In some sense, winning is over-rated. But the desire to win and the effort it takes to do so consistently involves a huge amount of discipline, otherwise known as ‘hard work,’ day after day, not to mention playing through injuries – which it was revealed a few days ago that Tom did the last few games, injuries much more painful than previously reported. What is of most value, perhaps, is not the winning per se, but rather the path, the journey, the process. Indeed, as Tom was walking through the underpass into the wide open Superbowl arena a few yards ahead, he turned to the team mate beside him and said: ‘what a journey, eh?’ As the old Buddhist saying rightly points out: ‘the journey is the goal.’

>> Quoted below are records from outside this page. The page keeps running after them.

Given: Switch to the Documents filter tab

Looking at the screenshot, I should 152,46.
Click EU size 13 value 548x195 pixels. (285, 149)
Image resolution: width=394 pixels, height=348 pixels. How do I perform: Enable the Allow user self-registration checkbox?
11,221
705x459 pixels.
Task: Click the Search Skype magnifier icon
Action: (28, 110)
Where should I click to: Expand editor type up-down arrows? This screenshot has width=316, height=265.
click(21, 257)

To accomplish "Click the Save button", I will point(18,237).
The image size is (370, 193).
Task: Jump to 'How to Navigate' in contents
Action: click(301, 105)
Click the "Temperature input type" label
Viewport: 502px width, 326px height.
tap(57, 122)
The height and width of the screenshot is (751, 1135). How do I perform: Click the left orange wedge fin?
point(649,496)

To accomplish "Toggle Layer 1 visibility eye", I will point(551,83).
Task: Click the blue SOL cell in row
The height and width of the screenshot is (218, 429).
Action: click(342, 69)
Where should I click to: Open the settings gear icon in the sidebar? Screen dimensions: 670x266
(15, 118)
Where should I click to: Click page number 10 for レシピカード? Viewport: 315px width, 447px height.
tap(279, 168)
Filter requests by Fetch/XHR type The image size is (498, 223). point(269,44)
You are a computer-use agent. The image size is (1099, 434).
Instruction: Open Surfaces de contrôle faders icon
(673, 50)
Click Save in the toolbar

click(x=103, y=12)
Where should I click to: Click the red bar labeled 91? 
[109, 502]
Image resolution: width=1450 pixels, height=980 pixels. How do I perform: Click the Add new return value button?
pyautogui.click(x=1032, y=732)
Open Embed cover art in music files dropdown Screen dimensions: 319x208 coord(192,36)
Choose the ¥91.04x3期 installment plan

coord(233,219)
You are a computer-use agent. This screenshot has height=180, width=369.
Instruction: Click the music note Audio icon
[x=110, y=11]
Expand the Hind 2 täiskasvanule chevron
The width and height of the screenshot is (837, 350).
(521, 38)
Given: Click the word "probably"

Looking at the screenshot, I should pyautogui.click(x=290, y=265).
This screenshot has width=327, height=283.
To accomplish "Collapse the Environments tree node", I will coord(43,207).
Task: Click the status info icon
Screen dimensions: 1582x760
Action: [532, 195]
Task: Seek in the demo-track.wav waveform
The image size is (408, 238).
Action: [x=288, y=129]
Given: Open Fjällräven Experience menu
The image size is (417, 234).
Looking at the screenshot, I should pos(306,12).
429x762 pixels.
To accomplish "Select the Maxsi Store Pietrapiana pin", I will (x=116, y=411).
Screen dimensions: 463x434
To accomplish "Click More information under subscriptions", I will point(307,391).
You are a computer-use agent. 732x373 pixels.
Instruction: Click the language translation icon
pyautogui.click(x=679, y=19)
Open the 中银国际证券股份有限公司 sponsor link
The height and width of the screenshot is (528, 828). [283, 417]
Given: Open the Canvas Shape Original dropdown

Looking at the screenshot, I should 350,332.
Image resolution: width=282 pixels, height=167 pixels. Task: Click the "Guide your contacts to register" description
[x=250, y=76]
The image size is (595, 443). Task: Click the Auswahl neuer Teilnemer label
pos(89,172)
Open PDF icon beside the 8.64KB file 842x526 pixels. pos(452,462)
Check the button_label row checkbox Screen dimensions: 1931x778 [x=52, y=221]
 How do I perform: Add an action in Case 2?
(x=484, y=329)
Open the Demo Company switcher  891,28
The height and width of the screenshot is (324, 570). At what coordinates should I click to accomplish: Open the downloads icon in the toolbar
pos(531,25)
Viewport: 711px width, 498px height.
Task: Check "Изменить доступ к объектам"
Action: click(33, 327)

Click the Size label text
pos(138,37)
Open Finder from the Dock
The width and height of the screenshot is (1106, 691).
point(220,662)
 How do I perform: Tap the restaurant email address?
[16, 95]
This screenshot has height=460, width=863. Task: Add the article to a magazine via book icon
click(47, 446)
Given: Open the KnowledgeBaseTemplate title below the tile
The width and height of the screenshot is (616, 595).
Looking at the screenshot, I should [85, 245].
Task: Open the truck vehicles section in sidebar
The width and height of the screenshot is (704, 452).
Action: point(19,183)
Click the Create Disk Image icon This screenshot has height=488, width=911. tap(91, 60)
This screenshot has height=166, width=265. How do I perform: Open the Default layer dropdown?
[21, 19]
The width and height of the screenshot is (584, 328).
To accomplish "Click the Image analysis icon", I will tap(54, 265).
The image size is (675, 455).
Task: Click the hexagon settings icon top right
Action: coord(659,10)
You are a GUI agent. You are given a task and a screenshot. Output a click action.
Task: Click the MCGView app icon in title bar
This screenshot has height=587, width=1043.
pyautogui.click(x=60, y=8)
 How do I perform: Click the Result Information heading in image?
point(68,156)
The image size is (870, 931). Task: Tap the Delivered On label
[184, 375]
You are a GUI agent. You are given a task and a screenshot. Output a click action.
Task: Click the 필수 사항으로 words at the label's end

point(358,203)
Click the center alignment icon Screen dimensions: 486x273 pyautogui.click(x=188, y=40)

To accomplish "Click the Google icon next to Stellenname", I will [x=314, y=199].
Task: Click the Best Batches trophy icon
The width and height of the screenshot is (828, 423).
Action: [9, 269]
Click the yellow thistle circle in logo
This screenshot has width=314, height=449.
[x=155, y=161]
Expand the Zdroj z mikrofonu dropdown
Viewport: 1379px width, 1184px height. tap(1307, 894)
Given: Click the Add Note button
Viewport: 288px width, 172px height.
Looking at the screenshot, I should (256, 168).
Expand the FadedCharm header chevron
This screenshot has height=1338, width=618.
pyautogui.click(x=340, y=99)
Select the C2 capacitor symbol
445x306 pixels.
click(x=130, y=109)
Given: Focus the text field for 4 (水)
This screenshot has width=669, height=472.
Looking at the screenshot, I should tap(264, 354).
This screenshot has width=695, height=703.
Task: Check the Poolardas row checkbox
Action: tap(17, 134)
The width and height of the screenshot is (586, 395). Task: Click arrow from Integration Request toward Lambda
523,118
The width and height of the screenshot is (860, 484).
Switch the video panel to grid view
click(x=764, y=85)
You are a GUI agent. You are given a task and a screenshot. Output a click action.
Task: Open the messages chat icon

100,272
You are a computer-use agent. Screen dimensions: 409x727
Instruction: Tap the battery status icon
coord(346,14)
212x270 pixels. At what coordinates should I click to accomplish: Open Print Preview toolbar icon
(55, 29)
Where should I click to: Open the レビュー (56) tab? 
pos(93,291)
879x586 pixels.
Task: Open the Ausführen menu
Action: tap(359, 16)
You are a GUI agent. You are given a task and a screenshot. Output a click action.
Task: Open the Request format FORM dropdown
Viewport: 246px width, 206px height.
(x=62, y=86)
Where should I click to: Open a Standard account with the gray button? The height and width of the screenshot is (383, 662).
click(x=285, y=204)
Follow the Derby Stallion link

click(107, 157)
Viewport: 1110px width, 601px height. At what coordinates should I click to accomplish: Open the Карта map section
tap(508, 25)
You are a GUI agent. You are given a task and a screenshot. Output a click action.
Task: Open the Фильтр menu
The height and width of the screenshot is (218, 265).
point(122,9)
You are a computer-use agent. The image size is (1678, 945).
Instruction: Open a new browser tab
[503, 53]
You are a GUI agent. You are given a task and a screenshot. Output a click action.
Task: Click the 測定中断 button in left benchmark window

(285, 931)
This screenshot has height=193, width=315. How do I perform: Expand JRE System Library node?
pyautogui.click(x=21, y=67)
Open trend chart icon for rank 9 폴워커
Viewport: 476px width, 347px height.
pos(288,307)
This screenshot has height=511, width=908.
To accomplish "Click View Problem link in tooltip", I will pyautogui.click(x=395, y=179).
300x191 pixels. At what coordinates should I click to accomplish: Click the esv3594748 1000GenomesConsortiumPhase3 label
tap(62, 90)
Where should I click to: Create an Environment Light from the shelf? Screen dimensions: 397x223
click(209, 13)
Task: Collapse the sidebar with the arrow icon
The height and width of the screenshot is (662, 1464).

Leadership involves inspiring a group of men – at least in the case of football and most military combat – to head into ongoing difficulty and find a way to prevail. All such groups need leaders in order to come together as a winning team, a group that prevails, a group whose story is one of victory not defeat, glory not degradation. Their sense of camaraderie is what fuels the passion that drives the hard work that inspires the courage even in the face of death. The bright aura around any great leader inspires his followers to enter the arena together, to face whatever challenges arising therein, to give it their all, sacrificing even their lives if necessary, on the field of battle.
In this way, for example, racism is clearly transcended, whether on the field of football or life-and-death military combat. Men who face great hardship or death together become a veritable Band of Brothers. There is no black or white race among those sharing a foxhole being bombarded by enemy mortar fire, each man perhaps about to be blown to bits any moment. They are brothers.
Facing hardship, entering intense bright light zones of ‘men in the arena’ creates kinship, fellowship – or again as in the case of a couple embracing the intensity of love and passion: new life, a new family.